Was Grimes ever meant to be understandable? Pears created the role in 1945, and the excerpts he recorded for EMI in 1948 are hair-raising as Grimes shouts his demented soliloquy before committing suicide. Ten years later, when he made a stereo recording of the entire opera for Decca, Pears bore much less resemblance to Wozzeck; there’s a marked absence of inner torment. It’s as if his shy, poetic Grimes can relate only to his captive boys, protecting and abusing them at the same time, and their doom is symbolic of the doom faced by any man who is attracted, however innocently, to youths – this was a problem that Britten himself wrestled with in his personal life. On a simple social level, Pears sings with an upper-crust accent quite foreign to an illiterate fisherman. It signals a hint of natural nobility, which became the general thrust of Pears’s interpretation.

Later performers saw the role more grimly as a half-crazy misfit, torn by his inability to resist violence, while fighting his inner demons in the hope that he can win the kindly widow Ellen Orford. Their love fails when Ellen sees a bruise on the mute apprentice’s neck; in one stroke she recognizes that Grimes cannot bee redeemed. Jon Vickers was the epitome of naked existential anguish. He made a real stab at turning Grimes into Wozzeck – and the composer hated it (he famously walked out of a Vickers performance). But whether Britten was offended, shocked, or simply didn’t want his cards put on the table, Vickers liberated the character and dragged him into the modernist era.

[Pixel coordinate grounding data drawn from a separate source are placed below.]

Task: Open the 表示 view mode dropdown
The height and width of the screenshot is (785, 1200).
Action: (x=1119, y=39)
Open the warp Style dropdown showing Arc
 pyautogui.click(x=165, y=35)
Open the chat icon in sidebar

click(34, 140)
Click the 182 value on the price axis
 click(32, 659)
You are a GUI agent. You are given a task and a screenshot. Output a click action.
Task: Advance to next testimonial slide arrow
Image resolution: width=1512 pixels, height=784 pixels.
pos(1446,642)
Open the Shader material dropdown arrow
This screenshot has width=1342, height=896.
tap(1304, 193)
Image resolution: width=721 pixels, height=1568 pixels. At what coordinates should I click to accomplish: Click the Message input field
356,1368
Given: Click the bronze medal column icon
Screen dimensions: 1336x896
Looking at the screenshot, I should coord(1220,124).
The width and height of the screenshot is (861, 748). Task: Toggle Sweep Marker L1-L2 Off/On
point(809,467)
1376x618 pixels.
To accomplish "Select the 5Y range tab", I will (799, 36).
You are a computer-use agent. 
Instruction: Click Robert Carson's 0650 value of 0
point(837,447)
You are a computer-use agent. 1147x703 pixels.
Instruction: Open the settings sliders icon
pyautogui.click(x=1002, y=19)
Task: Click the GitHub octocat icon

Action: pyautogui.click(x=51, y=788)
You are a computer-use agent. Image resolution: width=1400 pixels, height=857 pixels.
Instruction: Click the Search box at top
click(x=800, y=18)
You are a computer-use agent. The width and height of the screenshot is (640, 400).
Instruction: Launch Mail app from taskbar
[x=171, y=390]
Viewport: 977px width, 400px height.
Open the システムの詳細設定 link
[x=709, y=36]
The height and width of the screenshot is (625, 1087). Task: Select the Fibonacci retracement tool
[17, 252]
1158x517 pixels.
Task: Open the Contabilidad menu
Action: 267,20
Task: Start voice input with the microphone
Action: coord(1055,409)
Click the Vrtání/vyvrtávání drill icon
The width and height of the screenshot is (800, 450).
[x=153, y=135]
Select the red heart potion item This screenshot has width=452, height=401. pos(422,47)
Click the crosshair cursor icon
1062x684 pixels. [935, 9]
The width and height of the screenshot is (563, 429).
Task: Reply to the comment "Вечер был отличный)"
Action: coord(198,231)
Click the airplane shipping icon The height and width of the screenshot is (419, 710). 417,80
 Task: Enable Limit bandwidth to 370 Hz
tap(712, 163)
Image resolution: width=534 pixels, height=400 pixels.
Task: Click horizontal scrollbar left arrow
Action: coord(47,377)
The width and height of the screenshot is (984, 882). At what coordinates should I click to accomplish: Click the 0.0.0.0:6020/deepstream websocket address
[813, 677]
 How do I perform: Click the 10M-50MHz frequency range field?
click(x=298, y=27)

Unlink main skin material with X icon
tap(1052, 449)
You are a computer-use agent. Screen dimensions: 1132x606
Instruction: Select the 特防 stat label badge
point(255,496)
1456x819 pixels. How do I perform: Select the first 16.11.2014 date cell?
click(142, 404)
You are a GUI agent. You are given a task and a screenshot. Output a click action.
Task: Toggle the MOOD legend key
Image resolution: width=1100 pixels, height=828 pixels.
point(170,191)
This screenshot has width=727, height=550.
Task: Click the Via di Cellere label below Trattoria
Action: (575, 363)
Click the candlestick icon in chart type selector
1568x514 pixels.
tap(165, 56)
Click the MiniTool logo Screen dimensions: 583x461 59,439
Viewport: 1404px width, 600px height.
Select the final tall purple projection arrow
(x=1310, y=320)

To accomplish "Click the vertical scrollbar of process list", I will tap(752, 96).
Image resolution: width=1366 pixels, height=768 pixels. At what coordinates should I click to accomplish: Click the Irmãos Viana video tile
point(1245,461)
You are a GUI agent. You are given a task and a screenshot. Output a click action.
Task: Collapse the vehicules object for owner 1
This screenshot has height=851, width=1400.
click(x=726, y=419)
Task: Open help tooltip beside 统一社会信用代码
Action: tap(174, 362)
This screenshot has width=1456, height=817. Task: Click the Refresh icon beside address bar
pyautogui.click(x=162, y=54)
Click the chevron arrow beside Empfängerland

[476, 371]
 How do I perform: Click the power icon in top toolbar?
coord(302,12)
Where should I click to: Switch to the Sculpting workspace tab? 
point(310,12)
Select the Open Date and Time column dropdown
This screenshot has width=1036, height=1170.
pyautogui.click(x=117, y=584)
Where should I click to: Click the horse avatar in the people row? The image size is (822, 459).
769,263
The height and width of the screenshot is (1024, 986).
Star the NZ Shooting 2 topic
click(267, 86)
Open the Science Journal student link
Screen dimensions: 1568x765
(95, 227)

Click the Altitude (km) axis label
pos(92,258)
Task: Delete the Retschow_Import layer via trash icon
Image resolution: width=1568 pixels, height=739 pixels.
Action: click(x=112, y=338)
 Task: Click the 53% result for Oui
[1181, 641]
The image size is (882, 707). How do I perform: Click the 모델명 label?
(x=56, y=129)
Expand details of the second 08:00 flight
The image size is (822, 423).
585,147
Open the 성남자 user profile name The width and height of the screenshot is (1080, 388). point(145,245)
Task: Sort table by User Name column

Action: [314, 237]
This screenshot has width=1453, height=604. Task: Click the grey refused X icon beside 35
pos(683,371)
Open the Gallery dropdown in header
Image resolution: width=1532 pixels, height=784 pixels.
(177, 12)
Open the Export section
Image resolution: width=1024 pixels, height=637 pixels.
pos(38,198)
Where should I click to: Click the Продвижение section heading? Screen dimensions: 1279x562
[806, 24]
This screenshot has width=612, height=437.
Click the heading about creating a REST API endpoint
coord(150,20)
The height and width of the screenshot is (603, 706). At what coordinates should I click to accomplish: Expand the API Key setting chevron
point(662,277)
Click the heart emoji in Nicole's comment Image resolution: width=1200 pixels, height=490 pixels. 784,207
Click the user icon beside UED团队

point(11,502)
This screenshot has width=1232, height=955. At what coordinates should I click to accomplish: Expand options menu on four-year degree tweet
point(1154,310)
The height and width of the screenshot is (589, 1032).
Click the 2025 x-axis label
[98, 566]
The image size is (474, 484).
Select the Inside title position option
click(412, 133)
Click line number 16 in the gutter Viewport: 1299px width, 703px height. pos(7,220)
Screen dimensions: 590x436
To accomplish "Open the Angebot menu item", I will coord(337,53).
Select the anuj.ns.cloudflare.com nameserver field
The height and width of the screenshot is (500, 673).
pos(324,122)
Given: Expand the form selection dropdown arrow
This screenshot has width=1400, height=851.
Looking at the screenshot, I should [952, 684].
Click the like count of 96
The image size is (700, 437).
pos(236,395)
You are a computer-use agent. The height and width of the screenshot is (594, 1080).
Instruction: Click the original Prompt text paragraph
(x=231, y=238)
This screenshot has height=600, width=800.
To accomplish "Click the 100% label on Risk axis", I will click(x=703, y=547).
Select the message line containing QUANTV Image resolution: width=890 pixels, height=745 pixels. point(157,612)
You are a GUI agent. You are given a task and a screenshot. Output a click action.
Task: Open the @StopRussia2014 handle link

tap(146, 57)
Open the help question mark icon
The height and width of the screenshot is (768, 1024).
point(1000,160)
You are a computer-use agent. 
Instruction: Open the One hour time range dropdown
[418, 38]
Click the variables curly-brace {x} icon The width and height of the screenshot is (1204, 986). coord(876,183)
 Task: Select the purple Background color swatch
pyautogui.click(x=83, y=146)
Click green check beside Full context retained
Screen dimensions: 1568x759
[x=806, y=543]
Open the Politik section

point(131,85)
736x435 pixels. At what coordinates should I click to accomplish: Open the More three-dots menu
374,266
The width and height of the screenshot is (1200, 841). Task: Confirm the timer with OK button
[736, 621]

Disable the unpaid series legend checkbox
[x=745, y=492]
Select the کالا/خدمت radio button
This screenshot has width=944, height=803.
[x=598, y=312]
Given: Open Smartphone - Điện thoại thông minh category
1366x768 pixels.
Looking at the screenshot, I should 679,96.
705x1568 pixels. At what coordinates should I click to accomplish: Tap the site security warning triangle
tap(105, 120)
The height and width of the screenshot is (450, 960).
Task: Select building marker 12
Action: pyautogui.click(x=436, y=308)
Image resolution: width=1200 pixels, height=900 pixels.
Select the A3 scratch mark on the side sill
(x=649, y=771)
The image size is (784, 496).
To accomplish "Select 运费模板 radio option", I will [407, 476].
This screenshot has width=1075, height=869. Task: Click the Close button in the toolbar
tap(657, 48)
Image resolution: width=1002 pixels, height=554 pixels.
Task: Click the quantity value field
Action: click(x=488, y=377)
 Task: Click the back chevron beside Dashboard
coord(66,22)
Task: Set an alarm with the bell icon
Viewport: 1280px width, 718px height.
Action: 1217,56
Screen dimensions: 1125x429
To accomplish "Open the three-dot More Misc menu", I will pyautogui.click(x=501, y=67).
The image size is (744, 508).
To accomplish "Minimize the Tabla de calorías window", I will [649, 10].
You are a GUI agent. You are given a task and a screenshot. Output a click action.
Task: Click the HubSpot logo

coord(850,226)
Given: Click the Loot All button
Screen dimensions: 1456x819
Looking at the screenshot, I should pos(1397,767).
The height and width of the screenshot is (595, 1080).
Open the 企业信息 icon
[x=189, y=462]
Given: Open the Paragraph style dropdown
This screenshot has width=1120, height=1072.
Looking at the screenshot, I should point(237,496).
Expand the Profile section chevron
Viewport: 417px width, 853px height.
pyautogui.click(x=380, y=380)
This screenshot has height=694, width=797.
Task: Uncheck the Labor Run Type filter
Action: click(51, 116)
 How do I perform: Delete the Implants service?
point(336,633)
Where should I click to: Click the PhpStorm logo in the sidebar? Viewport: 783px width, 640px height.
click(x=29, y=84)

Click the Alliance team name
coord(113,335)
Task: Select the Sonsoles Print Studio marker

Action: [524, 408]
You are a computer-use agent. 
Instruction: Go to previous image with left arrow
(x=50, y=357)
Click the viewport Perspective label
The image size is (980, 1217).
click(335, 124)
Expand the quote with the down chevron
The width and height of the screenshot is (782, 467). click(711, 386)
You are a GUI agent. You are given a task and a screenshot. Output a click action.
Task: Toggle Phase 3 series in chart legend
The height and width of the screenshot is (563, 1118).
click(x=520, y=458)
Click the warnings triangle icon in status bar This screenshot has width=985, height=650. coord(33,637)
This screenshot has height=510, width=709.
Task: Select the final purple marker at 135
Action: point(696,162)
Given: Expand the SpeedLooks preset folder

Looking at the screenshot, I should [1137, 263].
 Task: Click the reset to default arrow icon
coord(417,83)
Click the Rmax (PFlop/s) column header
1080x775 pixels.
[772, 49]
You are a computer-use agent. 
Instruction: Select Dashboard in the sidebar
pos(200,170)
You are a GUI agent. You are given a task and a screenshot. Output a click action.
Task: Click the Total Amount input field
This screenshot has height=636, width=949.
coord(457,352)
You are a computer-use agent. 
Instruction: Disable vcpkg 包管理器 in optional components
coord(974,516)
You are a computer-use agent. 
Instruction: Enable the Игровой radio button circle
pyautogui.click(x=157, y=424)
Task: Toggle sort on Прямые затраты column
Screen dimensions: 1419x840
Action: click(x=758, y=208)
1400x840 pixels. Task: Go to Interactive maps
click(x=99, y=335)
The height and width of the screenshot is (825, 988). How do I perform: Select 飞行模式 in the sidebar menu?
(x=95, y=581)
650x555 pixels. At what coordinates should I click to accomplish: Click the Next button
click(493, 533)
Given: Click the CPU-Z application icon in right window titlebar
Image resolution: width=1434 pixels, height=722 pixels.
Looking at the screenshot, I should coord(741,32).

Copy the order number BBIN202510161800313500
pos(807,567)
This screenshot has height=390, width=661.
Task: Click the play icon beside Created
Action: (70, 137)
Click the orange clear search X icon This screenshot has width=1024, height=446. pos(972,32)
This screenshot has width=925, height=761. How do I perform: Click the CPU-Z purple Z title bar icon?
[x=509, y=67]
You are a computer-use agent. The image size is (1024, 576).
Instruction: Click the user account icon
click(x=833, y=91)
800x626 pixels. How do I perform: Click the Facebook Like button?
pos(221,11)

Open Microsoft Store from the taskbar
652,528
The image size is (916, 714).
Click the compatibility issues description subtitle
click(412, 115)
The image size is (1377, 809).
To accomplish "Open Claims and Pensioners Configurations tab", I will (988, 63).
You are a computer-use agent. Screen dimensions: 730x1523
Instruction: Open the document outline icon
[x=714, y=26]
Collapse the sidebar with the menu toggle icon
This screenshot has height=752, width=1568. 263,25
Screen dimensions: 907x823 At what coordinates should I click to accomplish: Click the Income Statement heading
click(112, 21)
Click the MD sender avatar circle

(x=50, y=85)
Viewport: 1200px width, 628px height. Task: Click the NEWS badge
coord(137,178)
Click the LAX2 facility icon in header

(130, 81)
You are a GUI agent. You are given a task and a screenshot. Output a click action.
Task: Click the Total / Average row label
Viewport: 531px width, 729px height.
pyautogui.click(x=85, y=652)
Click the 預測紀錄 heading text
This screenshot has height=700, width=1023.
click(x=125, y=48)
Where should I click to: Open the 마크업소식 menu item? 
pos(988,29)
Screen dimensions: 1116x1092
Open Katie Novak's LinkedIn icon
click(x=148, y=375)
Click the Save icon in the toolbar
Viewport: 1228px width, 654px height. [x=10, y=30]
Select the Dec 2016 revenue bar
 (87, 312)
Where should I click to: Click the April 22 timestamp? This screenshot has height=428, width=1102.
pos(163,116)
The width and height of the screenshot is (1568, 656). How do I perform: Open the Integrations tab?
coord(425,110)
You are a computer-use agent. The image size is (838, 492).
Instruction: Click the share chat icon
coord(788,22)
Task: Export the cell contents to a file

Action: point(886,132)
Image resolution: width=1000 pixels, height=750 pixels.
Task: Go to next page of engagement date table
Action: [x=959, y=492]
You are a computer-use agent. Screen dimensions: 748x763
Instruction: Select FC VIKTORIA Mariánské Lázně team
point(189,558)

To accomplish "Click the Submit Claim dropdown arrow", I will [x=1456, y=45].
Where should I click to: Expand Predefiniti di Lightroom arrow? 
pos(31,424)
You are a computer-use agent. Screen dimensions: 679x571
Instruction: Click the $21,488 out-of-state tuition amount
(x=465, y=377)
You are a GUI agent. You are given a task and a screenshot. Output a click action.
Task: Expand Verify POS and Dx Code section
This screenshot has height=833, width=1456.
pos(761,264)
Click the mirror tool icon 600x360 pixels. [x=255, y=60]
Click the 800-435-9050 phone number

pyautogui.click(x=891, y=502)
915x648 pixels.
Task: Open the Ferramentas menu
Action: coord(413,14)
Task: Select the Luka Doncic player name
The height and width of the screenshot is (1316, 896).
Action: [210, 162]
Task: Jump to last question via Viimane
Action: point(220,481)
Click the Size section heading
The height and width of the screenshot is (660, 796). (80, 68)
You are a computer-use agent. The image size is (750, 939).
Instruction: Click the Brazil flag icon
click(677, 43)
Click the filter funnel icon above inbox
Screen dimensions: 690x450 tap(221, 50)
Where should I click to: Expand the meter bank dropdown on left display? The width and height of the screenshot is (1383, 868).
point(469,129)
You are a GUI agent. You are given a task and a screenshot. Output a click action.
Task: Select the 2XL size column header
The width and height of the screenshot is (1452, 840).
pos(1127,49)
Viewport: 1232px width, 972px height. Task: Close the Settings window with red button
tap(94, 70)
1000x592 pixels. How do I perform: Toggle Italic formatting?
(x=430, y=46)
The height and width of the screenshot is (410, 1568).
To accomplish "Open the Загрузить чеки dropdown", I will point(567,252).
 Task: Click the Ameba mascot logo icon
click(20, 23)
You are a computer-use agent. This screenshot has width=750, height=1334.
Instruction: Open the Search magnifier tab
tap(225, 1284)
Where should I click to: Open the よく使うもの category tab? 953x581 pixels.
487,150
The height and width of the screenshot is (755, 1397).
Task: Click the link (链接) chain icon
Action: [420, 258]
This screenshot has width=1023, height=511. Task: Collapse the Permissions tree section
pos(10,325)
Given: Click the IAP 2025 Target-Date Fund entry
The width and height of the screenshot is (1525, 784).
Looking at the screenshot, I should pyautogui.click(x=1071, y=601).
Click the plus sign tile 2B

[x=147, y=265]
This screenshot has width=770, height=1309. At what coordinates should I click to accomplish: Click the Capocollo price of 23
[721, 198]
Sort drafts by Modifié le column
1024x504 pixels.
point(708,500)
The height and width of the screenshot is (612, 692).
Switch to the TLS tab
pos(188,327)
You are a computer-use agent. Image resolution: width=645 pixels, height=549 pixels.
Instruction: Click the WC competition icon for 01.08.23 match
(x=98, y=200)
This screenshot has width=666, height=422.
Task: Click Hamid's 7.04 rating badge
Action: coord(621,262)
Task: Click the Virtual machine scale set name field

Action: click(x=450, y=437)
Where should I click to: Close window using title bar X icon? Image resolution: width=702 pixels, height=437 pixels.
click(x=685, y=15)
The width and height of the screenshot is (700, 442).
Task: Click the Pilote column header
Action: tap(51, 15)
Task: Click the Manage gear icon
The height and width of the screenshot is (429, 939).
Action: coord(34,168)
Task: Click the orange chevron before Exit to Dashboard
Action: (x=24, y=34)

In both the CD and DVD depictions, Vickers is un-English to the core. Nothing needs to be suggested: it’s all written in naked suffering. Every Grimes since then has sung in Vickers’ shadow, and on that score Stuart Skelton made for a towering vocal presence, his Wagnerian-sized voice vying with his great forebear. Skelton’s broad, blocky build exuded physical force (one critic said that he had a poet’s soul and a thug’s body), but tenors are a lot more used to winning the girl than losing the boy. Skelton fell prey to the temptation to seem nicer than the character actually is. There wasn’t enough pain or rage in his portrayal, but never mind. The heroic ring of his voice shook the sleeping seagulls awake in the rafters of Albert Hall.

The popular soprano Amanda Roocroft sang a sympathetic Ellen Orford, even if her voice and projection were subdued. All the villagers formed an impressive ensemble, and the ENO chorus pressed down on Grimes with real fury, like harpies and whatever you call male harpies (surely not harpists). Next to Skelton’s vocalism, the greatest pleasure of the evening came from hearing Britten’s brilliant orchestral score lifted from the opera pit to center stage, where it proved so riveting that the singers could have passed the time knitting socks and repairing torn seine nets.

Although we didn’t have sets to give us a full picture, the director’s conception was to update Grimes to 1945, the year of the opera’s premiere. The exhausted screwiness of the time needed more edge, hence the zoot suits of several quasi-criminal types and an innkeeper who must have gone to get her crisp, mannish hair cut in Berlin (the director, David Alden, is an American, known for shockeroo touches in staging Britten). One decision in the staging was wise: the apprentice assigned to Grimes after the first one dies was made older, a teen-ager, whose scream when he fell to his death wasn’t the usual high-pitched child’s shriek. A small but telling change, since it removed the unsavory hint of pedophilia, never intended in the libretto, that keeps being hauled up by biographers who started peeking under the bed after Britten’s death. I doubt that Grimes will ever escape ambiguity. Wrapping a shredded soul in comfy Englishness could never work, any more than swaddling shrapnel in a tea cozy.